TEXT PASSAGE —
┌──
From   Nikos Kakouros <[email protected]>
To   [email protected]
Subject   Re: st: uniform distribution
Date   Sat, 9 Nov 2013 09:14:43 -0500

David,

Thanks! That is a very neat property.
Of course, I had to see it in action...  ;-)
set obs 50000
gen nnorm=rnormal(0,1)
gen n_nnorm=normal(nnorm)
histogram n_nnorm

n_norm looks pretty uniform ;-)

So it it starts non-uniform it will end up not quite so normal the
other way around. I wonder however whether a test for a departure from
normality for the Finv(U) can really accurately test for U's departure
from uniformity. Will the p's be accurate?

Nick Cox has, of course, in the meantime questioned the entire
applicability of uniform distribution testing given the nature of the
originally presented data (time series).

Many thanks for explaining this nice property!

Nikos

On Sat, Nov 9, 2013 at 8:43 AM, David Hoaglin <[email protected]> wrote:
> Nikos,
>
> No approximation to the binomial distribution is involved.
>
> The approach uses a basic property of (continuous) probability
> distributions.  If X is an observation from a distribution whose
> cumulative distribution function (c.d.f.) is F, then U = F(X) has a
> uniform(0,1) distribution.  This is, I am transforming X by using the
> c.d.f. of its own distribution.  This holds for any continuous
> distribution, not just the normal distribution.
└──
Dataset entries
┌──
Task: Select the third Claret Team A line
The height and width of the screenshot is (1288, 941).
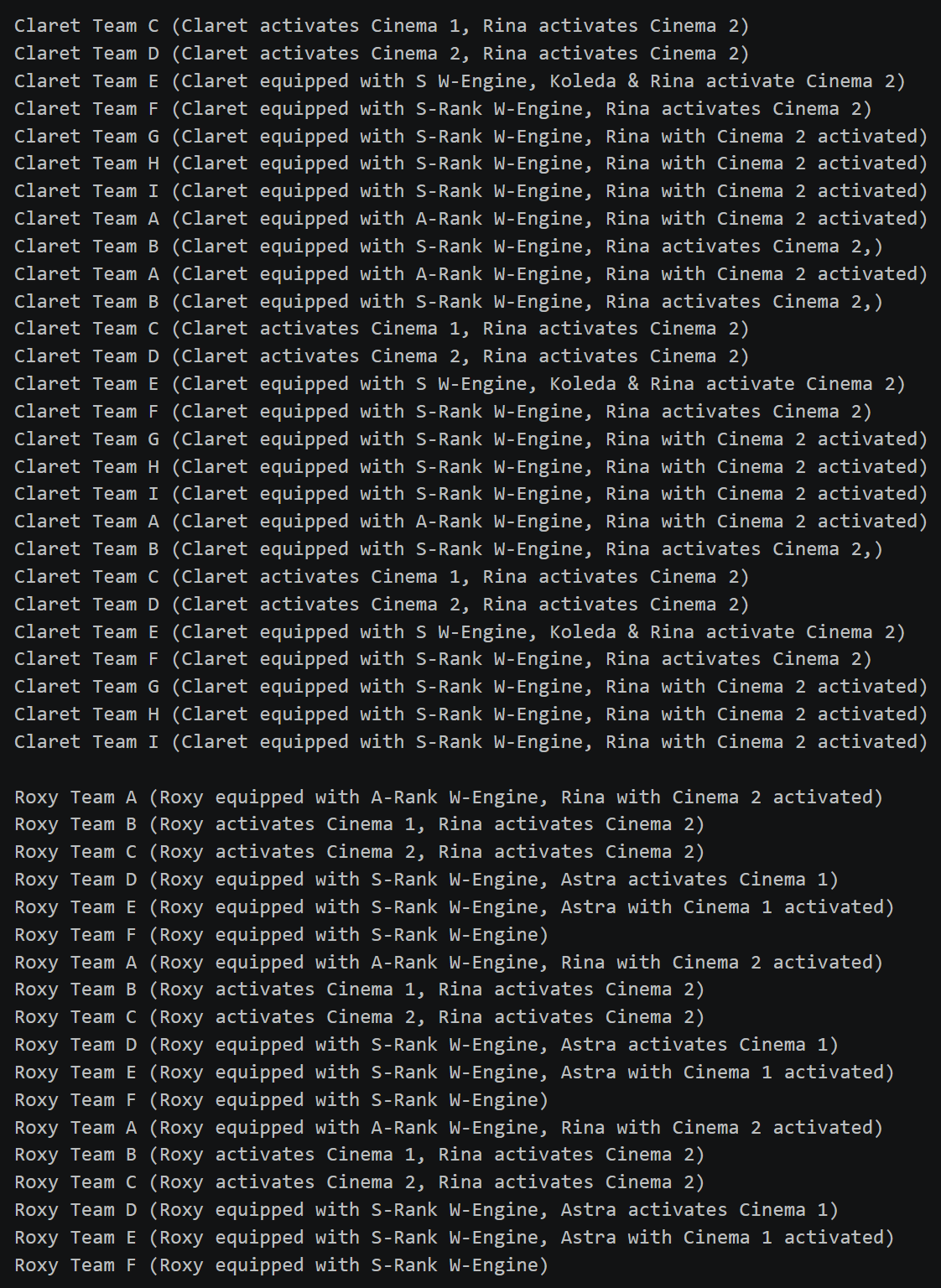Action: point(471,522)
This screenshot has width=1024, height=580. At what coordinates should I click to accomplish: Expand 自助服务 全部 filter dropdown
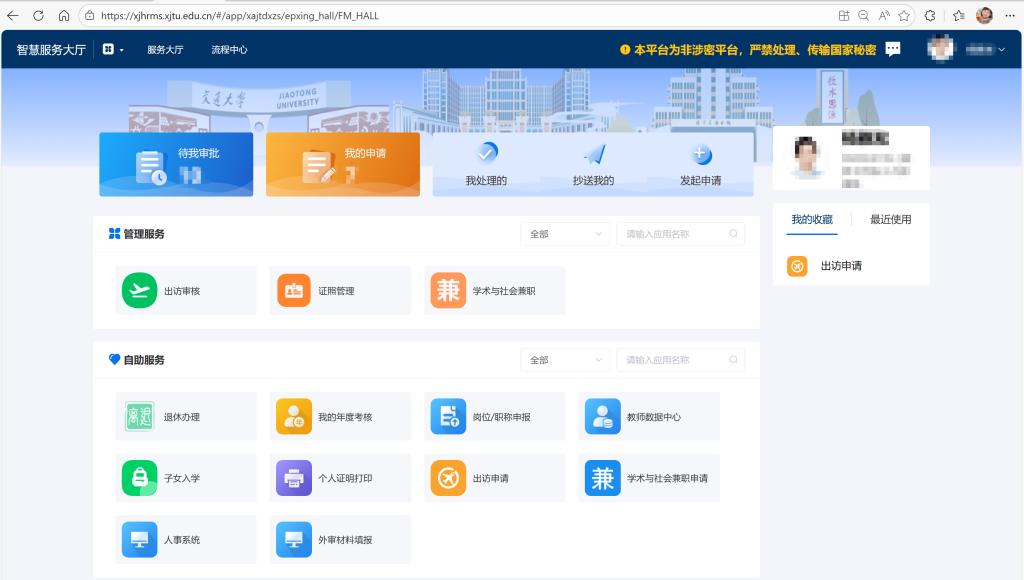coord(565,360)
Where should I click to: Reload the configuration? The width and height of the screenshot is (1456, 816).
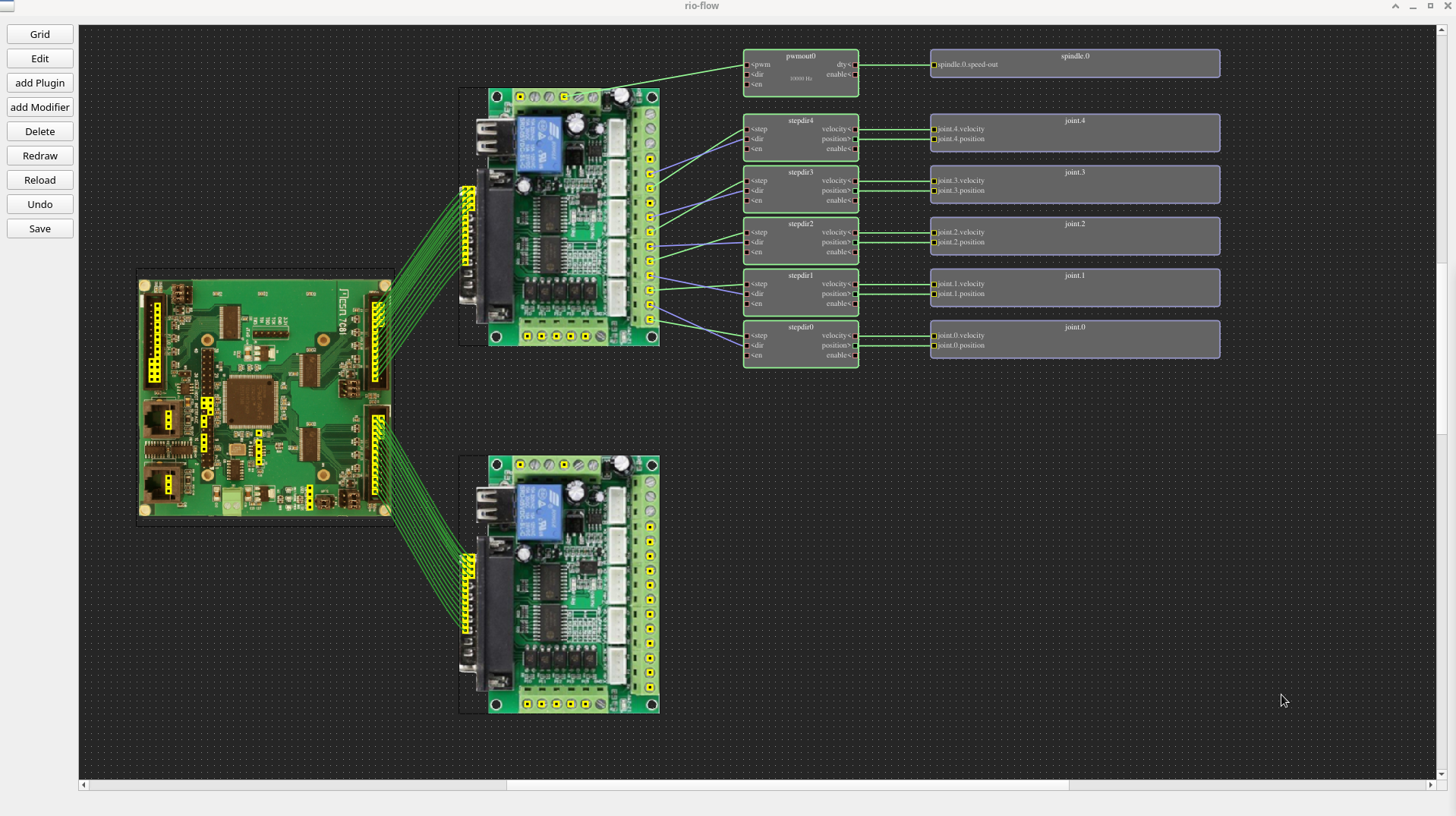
└──
SET EXERCISE 1 — In the email, what distribution does U = F(X) have when X comes from a continuous distribution with c.d.f. F?
SET EXERCISE 2 — Recast every line of the listing as a Markdown table with the columns Row and Line. Number each row, skip blank lines, and leave the pictures out of the answer.

SOLUTION 1 — A uniform(0,1) distribution.

SOLUTION 2 —
| Row | Line |
|---|---|
| 1 | Task: Select the third Claret Team A line |
| 2 | The height and width of the screenshot is (1288, 941). |
| 3 | Action: point(471,522) |
| 4 | This screenshot has width=1024, height=580. At what coordinates should I click to accomplish: Expand 自助服务 全部 filter dropdown |
| 5 | coord(565,360) |
| 6 | Where should I click to: Reload the configuration? The width and height of the screenshot is (1456, 816). |